- [PROBLEM TO SOLVE]: Filter this data down to the lines that hold "will", and copy them.

- [Pixel coordinate grounding data]:
━━━━━━━━

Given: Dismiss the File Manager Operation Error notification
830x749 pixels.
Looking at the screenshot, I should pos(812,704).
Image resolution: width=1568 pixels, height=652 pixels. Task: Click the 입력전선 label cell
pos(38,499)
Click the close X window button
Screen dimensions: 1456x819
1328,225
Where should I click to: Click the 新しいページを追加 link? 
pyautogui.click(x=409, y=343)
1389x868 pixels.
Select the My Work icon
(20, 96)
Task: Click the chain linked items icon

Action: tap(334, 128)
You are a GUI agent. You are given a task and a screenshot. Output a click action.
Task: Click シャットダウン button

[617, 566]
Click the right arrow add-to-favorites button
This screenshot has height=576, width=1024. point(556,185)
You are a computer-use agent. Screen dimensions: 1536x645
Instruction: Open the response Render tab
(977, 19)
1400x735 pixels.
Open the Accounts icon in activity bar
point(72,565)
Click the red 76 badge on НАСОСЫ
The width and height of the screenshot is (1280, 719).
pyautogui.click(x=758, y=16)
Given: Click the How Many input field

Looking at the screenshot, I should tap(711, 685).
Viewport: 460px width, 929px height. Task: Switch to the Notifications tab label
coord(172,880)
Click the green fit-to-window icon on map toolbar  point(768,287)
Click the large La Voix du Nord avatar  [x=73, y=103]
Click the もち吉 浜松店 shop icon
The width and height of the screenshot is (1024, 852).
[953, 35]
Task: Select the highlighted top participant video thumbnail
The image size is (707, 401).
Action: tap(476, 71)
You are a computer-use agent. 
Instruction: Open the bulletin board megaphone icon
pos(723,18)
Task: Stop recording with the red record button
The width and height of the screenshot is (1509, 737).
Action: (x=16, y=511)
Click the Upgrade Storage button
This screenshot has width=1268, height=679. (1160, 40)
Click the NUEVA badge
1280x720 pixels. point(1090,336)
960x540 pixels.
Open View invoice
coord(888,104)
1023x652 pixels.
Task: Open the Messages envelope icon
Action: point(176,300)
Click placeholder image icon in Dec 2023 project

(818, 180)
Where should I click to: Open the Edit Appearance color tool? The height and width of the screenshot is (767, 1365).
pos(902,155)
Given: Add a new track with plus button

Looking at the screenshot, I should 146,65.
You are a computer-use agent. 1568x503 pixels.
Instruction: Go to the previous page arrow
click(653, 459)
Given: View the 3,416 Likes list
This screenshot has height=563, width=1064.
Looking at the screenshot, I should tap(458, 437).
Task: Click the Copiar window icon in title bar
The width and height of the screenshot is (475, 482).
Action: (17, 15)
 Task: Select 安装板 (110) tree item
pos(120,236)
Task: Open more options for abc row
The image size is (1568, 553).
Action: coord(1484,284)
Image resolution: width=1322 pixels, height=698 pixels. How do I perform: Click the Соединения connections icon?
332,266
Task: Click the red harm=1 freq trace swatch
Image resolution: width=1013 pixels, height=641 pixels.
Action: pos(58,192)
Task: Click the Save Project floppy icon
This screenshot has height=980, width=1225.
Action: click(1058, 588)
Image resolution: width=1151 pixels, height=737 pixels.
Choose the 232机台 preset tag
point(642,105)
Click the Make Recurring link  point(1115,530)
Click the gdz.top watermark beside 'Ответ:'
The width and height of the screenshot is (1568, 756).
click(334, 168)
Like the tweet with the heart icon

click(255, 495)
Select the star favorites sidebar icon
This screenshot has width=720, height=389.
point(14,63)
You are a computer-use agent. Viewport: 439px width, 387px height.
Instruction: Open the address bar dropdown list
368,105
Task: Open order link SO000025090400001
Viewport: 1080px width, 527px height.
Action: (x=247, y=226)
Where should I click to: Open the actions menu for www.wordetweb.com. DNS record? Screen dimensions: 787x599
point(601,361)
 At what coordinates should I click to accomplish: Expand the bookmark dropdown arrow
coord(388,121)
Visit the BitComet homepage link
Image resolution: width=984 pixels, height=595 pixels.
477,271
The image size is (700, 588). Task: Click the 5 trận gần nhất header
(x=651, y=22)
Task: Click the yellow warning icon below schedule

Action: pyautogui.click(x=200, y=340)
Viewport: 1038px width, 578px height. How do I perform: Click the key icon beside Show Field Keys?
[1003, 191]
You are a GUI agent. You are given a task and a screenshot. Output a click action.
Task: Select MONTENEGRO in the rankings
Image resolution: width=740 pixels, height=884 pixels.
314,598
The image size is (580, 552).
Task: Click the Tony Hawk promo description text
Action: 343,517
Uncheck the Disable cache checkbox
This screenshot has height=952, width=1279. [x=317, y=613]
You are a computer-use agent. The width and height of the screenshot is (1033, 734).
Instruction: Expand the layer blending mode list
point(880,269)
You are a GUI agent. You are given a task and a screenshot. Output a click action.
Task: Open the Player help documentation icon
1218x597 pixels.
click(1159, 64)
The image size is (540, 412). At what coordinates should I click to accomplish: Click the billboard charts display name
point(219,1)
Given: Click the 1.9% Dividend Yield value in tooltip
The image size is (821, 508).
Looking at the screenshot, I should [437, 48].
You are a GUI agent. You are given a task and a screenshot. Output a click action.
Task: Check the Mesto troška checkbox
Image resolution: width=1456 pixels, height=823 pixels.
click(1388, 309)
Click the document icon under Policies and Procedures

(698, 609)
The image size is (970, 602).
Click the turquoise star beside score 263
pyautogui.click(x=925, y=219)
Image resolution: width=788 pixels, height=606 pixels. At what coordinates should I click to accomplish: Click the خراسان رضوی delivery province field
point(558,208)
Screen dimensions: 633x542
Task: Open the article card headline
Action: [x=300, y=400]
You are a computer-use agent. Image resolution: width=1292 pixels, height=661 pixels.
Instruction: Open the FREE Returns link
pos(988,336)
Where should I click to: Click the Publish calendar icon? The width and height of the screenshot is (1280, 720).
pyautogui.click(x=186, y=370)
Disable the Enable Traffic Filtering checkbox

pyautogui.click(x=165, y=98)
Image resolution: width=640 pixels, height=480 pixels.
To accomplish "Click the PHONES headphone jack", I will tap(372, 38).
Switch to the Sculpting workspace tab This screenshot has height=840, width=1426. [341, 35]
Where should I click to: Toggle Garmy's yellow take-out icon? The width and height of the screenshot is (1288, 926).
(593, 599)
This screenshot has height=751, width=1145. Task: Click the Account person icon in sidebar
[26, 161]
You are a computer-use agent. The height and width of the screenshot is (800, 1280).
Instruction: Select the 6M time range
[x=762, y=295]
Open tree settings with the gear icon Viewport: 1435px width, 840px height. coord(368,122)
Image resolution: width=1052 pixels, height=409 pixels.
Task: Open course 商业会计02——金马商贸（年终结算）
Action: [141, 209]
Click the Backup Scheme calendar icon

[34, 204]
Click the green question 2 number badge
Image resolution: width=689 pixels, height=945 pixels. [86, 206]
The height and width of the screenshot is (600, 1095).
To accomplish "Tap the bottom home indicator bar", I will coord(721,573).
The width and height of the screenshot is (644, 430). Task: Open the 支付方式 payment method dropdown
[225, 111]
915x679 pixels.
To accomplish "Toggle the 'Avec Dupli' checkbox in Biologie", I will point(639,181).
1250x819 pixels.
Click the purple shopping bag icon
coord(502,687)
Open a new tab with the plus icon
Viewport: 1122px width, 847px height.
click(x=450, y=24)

━━━━━━━━

- [TASK ANSWER]:
To accomplish "Click the PHONES headphone jack", I will tap(372, 38).
To accomplish "Tap the bottom home indicator bar", I will coord(721,573).
To accomplish "Toggle the 'Avec Dupli' checkbox in Biologie", I will point(639,181).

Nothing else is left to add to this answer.